3/ There are 2 key things going on here:

1. The loans are over-collateralized. (can only borrow < 60% of collateral value)

So, if you have $100 of $LUNA as collateral, you will be able to borrow up to $60 of $UST stablecoin.
4/ 2. Collateral is staked for interest

This is where most of the money is being generated.

Let's run through the numbers.
5/ Currently, @anchor_protocol has around:

~$ 4.8B in deposits (earning interest)

~$ 2B being borrowed (paying interest)

~$ 6.3B in collateral (staked)
6/ At 19.5% APY paid out to depositors, @anchor_protocol needs to earn 19.5% * 4.8B = $936M in a year.

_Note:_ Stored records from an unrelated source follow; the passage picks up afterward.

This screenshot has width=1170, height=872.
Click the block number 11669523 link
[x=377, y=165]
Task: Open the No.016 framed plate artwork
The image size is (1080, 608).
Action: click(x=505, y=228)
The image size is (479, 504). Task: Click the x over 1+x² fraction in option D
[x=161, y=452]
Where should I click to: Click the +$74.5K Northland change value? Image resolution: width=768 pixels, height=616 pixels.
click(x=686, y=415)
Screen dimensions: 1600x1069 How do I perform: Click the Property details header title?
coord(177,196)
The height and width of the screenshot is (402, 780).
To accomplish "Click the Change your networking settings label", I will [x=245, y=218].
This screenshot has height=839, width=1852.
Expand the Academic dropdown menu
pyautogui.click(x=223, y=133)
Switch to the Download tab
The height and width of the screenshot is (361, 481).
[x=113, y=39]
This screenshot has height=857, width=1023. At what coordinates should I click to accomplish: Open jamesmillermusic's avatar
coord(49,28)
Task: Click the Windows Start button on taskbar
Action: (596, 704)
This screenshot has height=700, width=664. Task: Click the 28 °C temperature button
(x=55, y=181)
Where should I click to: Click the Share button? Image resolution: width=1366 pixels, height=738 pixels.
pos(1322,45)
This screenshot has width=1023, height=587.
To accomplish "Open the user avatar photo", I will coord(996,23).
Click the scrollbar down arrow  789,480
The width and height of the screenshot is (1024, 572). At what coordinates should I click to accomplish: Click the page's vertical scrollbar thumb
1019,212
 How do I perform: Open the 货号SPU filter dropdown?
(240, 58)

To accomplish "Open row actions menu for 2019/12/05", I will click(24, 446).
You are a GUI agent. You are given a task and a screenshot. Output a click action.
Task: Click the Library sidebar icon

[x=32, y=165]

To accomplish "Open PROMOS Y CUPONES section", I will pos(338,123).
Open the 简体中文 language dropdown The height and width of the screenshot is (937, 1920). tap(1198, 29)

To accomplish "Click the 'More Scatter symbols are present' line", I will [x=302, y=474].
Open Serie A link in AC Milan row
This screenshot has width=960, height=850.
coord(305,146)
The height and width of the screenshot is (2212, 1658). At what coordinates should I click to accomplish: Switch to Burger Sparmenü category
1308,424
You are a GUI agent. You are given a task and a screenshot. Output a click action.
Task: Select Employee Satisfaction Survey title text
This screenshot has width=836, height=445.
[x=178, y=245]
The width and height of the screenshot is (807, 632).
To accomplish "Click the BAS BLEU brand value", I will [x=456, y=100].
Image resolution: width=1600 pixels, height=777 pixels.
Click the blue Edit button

Now let's understand how @anchor_protocol earns that money..
7/ Borrowers are paying 18.65% on the $2B.

This generates 373M of revenue.

The 6.3B in collateral (mostly $LUNA) is being staked to earn interest. On $LUNA, that is currently ~9%.

This generates 567M of revenue.
8/ So @anchor_protocol will bring in 567+373 = 940M of revenue at these rates.

But they only need to pay out $936M in interest to the lenders.

The extra 4M is added to the Yield Reserve. 💰
9/ Currently, the Yield Reserve has ~$73M, which is used to cover any temporary shortfalls in the borrowing + staking revenue.

Now let's answer some questions you might have:
10/ What happens when borrowers collateral value falls? (Ex: if price of $LUNA falls)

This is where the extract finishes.